EXERCISE DETAILS =>
Write out the material word for word, starting at the line containing "You are a computer-use agent. The" and ending at the line containing "pos(506,170)", with both of those lines included. Leave the pictures out.

RECORDS SHOWN =>
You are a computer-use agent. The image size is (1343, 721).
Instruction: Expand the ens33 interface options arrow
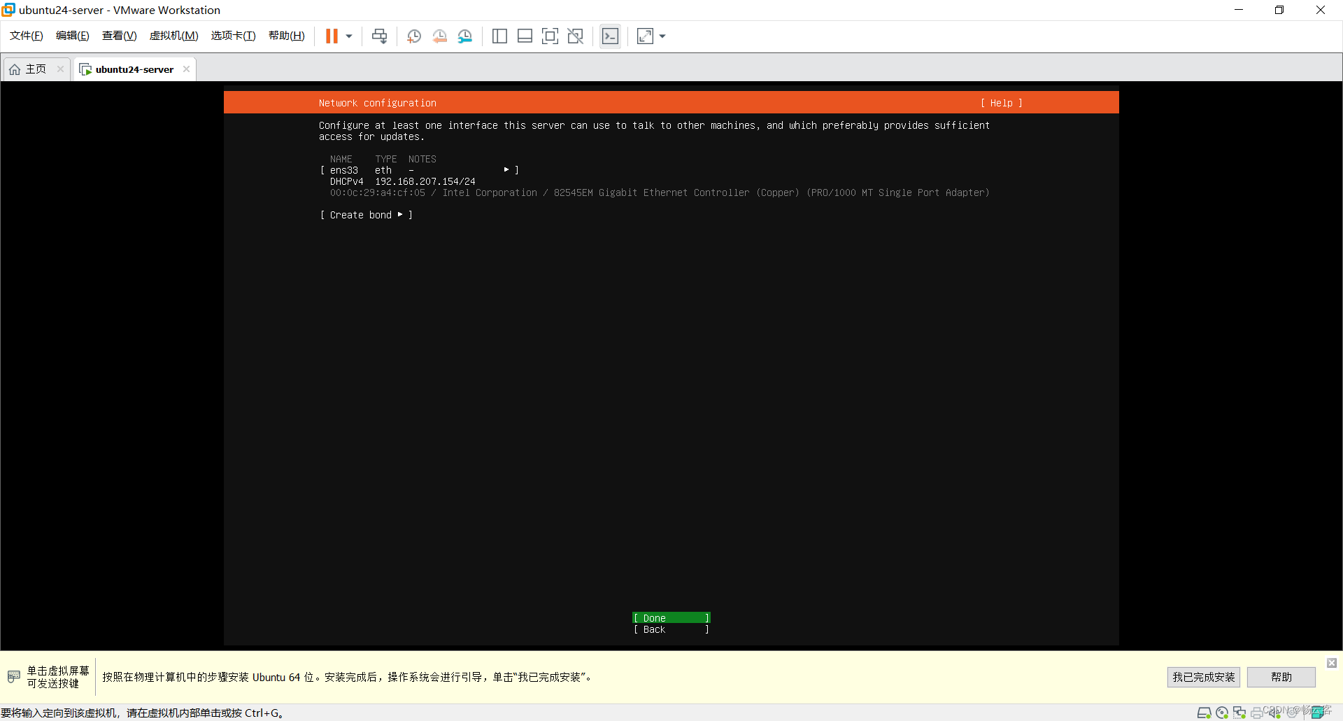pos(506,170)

...

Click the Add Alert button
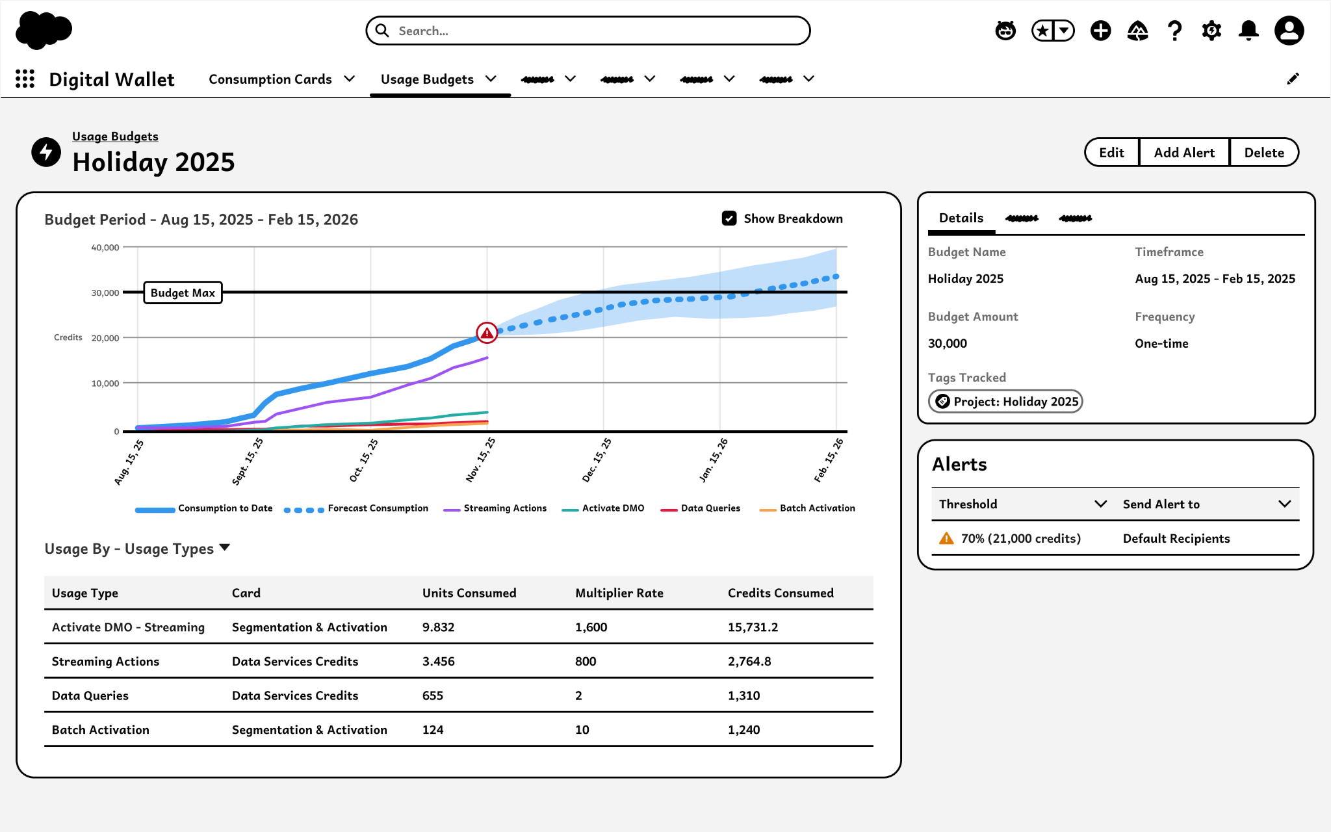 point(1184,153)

--

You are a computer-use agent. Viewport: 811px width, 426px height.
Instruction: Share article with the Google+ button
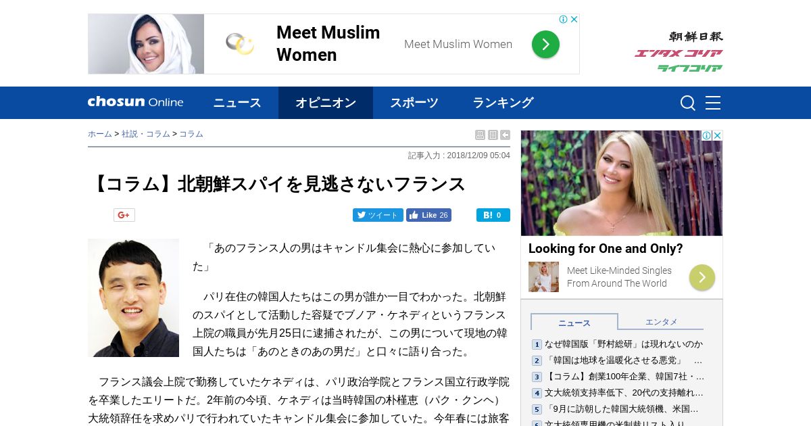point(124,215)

ANSWER TO THE PROBLEM =>
You are a computer-use agent. The image size is (1343, 721).
Instruction: Expand the ens33 interface options arrow
pos(506,170)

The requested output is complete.